In 1840s, however, the government sought to undertake significant reforms in the public health provision. The initial public health measure dealt with the removal of miasmas or bad smells that caused disease by greatly focusing on cleanliness. Edwin Chadwick’s 1842 report on The Sanitary Conditions of the Labouring Poor in Great Britain brought to the fore the inequalities in health among the English population (Hamlin 1998, p.76). It concluded that societal advancement (due to industrial revolution in Britain) did not fairly measure to the universal improvement in urban health and that modern circumstances had established a major health schism between social groups. The Poor Law Amendment Act of 1834 regarded impoverishment and disease as the consequences of immoral habits in the presence of miasma. Disease was established as the main course of poverty and thus preventing disease was the way to reduce the poor rates in the country.
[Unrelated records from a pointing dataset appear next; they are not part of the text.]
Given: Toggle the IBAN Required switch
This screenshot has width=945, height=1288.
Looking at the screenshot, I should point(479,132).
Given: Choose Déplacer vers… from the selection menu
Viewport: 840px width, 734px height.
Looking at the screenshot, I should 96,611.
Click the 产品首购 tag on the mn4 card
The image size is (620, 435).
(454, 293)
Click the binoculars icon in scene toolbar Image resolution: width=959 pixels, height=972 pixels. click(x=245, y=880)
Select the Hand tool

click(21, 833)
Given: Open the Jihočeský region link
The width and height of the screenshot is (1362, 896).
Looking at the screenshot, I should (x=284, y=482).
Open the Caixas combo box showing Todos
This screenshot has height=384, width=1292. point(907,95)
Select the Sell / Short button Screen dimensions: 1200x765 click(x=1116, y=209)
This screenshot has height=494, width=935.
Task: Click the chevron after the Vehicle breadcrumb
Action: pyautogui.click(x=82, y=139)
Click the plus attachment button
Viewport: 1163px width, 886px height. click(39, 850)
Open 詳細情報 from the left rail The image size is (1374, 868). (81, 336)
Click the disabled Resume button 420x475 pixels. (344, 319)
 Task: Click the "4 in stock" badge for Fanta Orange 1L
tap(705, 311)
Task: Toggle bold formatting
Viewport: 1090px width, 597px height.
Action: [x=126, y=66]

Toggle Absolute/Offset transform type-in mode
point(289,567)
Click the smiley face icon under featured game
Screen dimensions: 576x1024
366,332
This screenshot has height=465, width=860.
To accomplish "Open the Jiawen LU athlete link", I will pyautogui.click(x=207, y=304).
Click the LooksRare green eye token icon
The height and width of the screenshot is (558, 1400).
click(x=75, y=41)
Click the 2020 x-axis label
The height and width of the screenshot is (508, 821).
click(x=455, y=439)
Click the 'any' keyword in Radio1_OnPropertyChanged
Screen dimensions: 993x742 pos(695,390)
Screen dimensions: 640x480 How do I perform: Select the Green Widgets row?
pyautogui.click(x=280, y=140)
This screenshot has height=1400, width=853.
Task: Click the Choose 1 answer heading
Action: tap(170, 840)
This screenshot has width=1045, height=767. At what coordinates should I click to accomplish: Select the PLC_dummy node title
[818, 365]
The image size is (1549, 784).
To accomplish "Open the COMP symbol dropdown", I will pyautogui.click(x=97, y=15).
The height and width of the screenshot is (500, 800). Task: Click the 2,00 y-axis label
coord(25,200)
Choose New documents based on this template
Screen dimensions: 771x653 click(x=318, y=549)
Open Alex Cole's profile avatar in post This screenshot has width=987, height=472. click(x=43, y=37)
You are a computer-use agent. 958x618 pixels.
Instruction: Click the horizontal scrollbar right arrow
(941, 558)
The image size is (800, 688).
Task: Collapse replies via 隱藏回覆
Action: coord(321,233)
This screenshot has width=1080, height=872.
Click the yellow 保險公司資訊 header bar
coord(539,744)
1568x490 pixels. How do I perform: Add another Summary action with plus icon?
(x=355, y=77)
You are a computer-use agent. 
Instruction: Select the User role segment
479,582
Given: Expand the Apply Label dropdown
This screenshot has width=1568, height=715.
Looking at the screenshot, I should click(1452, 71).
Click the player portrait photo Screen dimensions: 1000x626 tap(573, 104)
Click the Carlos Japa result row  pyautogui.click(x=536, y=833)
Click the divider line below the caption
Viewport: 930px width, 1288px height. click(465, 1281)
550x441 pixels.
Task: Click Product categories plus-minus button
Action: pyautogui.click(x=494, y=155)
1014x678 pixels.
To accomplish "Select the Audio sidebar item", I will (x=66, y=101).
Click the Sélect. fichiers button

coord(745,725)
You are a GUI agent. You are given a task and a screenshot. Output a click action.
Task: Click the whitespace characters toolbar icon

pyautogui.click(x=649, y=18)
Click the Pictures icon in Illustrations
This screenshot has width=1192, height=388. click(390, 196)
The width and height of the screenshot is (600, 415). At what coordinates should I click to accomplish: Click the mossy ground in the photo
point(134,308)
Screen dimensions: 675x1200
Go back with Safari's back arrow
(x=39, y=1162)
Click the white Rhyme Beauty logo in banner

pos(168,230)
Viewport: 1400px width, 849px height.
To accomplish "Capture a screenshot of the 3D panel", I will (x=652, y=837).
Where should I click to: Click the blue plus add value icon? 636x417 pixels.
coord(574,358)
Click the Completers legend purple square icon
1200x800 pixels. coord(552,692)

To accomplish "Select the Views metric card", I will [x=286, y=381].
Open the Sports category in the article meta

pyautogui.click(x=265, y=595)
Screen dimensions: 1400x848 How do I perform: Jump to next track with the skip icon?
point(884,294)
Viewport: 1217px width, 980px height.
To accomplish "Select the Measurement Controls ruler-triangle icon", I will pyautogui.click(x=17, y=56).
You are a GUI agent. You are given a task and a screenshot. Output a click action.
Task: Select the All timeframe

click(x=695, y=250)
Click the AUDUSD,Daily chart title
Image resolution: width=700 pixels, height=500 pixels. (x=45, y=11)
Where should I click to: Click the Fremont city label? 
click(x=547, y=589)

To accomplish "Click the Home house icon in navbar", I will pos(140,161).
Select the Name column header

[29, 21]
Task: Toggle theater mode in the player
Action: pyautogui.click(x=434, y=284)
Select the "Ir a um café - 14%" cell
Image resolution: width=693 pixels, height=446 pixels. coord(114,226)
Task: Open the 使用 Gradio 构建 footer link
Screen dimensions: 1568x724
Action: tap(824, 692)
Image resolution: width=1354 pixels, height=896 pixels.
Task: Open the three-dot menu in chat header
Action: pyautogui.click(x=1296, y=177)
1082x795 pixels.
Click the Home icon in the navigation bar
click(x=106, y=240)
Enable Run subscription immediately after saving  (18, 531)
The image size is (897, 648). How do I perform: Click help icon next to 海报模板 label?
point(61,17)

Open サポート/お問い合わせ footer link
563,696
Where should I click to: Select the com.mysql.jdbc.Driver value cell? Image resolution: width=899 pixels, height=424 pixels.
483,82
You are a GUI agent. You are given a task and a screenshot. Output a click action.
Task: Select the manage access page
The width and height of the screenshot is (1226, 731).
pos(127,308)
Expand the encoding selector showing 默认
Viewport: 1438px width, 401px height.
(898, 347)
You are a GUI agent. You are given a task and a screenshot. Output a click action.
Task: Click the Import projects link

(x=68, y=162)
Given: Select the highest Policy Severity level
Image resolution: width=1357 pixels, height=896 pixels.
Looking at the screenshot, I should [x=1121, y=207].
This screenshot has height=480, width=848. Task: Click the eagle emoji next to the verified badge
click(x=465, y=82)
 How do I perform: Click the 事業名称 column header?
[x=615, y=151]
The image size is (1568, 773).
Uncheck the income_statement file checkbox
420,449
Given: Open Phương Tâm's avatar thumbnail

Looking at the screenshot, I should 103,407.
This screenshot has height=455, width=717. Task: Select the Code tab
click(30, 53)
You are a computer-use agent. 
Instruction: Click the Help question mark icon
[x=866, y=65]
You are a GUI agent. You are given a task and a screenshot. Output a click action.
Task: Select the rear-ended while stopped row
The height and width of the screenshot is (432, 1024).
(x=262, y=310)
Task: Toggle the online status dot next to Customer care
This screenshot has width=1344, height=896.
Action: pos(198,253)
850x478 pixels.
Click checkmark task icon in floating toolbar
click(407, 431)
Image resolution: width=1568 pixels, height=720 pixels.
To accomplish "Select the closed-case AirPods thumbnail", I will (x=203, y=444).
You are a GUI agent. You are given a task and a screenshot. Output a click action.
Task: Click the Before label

The Public Health Act of 1848 was a legislative effort to bestow health and social equity in Britain. It led to the establishment of a Board of Health and granted towns the right to appoint their own Medical Officer of Health (Williams 2007, p.63). By 1875, the Public Health Act had expanded to include laws on slum clearance, removal of nuisances, and provision of clean water and sewers to the population. The National Health Service Act of 1946 established the National Service in Britain. This integrated the voluntary hospitals, and the local government hospitals into a single hospital service. A newly formed welfare state, the NHS was established to provide British people with primary and free health care regardless of their financial situation, social class, profession, sex and age (Fisher 2007, p.2).